» WORK TO DO
Could you reproduce each of the following records word for word, without changing anything?
---- GIVEN INFORMATION
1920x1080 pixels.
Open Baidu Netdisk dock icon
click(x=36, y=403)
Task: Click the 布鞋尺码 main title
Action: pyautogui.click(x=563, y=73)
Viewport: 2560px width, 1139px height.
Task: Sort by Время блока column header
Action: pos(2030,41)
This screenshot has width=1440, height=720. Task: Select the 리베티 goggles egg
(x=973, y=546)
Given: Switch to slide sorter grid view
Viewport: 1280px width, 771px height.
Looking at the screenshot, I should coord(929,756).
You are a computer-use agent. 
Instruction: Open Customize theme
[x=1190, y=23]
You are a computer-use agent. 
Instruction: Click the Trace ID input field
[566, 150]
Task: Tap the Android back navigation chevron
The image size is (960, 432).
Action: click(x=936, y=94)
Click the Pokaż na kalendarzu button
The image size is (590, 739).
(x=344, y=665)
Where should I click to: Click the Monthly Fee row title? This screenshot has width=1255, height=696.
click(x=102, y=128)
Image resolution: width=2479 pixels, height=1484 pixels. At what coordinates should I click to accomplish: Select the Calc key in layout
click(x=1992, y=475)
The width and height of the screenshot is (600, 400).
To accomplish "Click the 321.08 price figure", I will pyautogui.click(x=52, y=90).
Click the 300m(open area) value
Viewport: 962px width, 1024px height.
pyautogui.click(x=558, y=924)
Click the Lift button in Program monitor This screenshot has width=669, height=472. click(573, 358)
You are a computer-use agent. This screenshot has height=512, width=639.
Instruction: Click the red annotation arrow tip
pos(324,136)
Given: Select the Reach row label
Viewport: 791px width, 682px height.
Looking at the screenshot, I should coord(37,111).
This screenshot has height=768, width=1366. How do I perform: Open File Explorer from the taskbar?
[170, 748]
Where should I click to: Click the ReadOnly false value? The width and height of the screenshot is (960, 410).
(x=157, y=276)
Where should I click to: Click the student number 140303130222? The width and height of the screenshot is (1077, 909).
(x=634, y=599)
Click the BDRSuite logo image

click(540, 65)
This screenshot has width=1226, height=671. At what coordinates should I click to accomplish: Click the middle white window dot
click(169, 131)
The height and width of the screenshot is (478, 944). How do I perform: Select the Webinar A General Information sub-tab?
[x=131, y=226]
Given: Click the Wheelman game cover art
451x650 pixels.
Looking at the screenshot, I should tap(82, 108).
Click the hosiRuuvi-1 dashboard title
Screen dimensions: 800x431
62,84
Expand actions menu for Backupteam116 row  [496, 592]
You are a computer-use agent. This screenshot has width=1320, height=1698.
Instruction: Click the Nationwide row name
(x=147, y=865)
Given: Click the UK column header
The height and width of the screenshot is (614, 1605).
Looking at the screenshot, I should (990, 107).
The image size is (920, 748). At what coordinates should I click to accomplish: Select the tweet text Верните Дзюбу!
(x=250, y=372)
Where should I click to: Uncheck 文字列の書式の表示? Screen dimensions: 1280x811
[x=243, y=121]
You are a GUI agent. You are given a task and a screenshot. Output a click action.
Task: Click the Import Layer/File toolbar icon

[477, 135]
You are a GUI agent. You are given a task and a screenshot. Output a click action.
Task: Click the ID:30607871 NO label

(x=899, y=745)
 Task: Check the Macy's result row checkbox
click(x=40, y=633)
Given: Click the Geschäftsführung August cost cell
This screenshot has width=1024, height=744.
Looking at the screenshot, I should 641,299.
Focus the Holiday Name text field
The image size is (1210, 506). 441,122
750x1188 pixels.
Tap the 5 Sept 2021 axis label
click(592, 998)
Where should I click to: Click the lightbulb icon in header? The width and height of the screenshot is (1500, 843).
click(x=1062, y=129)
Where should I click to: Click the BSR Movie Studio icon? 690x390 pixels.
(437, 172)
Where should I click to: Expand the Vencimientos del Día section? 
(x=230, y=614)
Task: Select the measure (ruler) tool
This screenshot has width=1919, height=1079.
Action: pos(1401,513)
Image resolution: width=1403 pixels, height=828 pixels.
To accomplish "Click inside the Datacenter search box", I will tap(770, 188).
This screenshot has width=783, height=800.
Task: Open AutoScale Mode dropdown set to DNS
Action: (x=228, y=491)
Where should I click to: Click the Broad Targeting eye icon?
--------
» TASK ANSWER
1920x1080 pixels.
Open Baidu Netdisk dock icon
click(x=36, y=403)
Task: Click the 布鞋尺码 main title
Action: pyautogui.click(x=563, y=73)
Viewport: 2560px width, 1139px height.
Task: Sort by Время блока column header
Action: pos(2030,41)
This screenshot has width=1440, height=720. Task: Select the 리베티 goggles egg
(x=973, y=546)
Given: Switch to slide sorter grid view
Viewport: 1280px width, 771px height.
Looking at the screenshot, I should coord(929,756).
You are a computer-use agent. 
Instruction: Open Customize theme
[x=1190, y=23]
You are a computer-use agent. 
Instruction: Click the Trace ID input field
[566, 150]
Task: Tap the Android back navigation chevron
The image size is (960, 432).
Action: click(x=936, y=94)
Click the Pokaż na kalendarzu button
The image size is (590, 739).
(x=344, y=665)
Where should I click to: Click the Monthly Fee row title? This screenshot has width=1255, height=696.
click(x=102, y=128)
Image resolution: width=2479 pixels, height=1484 pixels. At what coordinates should I click to accomplish: Select the Calc key in layout
click(x=1992, y=475)
The width and height of the screenshot is (600, 400).
To accomplish "Click the 321.08 price figure", I will pyautogui.click(x=52, y=90).
Click the 300m(open area) value
Viewport: 962px width, 1024px height.
pyautogui.click(x=558, y=924)
Click the Lift button in Program monitor This screenshot has width=669, height=472. click(573, 358)
You are a computer-use agent. This screenshot has height=512, width=639.
Instruction: Click the red annotation arrow tip
pos(324,136)
Given: Select the Reach row label
Viewport: 791px width, 682px height.
Looking at the screenshot, I should coord(37,111).
This screenshot has height=768, width=1366. How do I perform: Open File Explorer from the taskbar?
[170, 748]
Where should I click to: Click the ReadOnly false value? The width and height of the screenshot is (960, 410).
(x=157, y=276)
Where should I click to: Click the student number 140303130222? The width and height of the screenshot is (1077, 909).
(x=634, y=599)
Click the BDRSuite logo image

click(540, 65)
This screenshot has width=1226, height=671. At what coordinates should I click to accomplish: Click the middle white window dot
click(169, 131)
The height and width of the screenshot is (478, 944). How do I perform: Select the Webinar A General Information sub-tab?
[x=131, y=226]
Given: Click the Wheelman game cover art
451x650 pixels.
Looking at the screenshot, I should tap(82, 108).
Click the hosiRuuvi-1 dashboard title
Screen dimensions: 800x431
62,84
Expand actions menu for Backupteam116 row  [496, 592]
You are a computer-use agent. This screenshot has width=1320, height=1698.
Instruction: Click the Nationwide row name
(x=147, y=865)
Given: Click the UK column header
The height and width of the screenshot is (614, 1605).
Looking at the screenshot, I should (990, 107).
The image size is (920, 748). At what coordinates should I click to accomplish: Select the tweet text Верните Дзюбу!
(x=250, y=372)
Where should I click to: Uncheck 文字列の書式の表示? Screen dimensions: 1280x811
[x=243, y=121]
You are a GUI agent. You are given a task and a screenshot. Output a click action.
Task: Click the Import Layer/File toolbar icon

[477, 135]
You are a GUI agent. You are given a task and a screenshot. Output a click action.
Task: Click the ID:30607871 NO label

(x=899, y=745)
 Task: Check the Macy's result row checkbox
click(x=40, y=633)
Given: Click the Geschäftsführung August cost cell
This screenshot has width=1024, height=744.
Looking at the screenshot, I should 641,299.
Focus the Holiday Name text field
The image size is (1210, 506). 441,122
750x1188 pixels.
Tap the 5 Sept 2021 axis label
click(592, 998)
Where should I click to: Click the lightbulb icon in header? The width and height of the screenshot is (1500, 843).
click(x=1062, y=129)
Where should I click to: Click the BSR Movie Studio icon? 690x390 pixels.
(437, 172)
Where should I click to: Expand the Vencimientos del Día section? 
(x=230, y=614)
Task: Select the measure (ruler) tool
This screenshot has width=1919, height=1079.
Action: pos(1401,513)
Image resolution: width=1403 pixels, height=828 pixels.
To accomplish "Click inside the Datacenter search box", I will tap(770, 188).
This screenshot has width=783, height=800.
Task: Open AutoScale Mode dropdown set to DNS
Action: (x=228, y=491)
Where should I click to: Click the Broad Targeting eye icon?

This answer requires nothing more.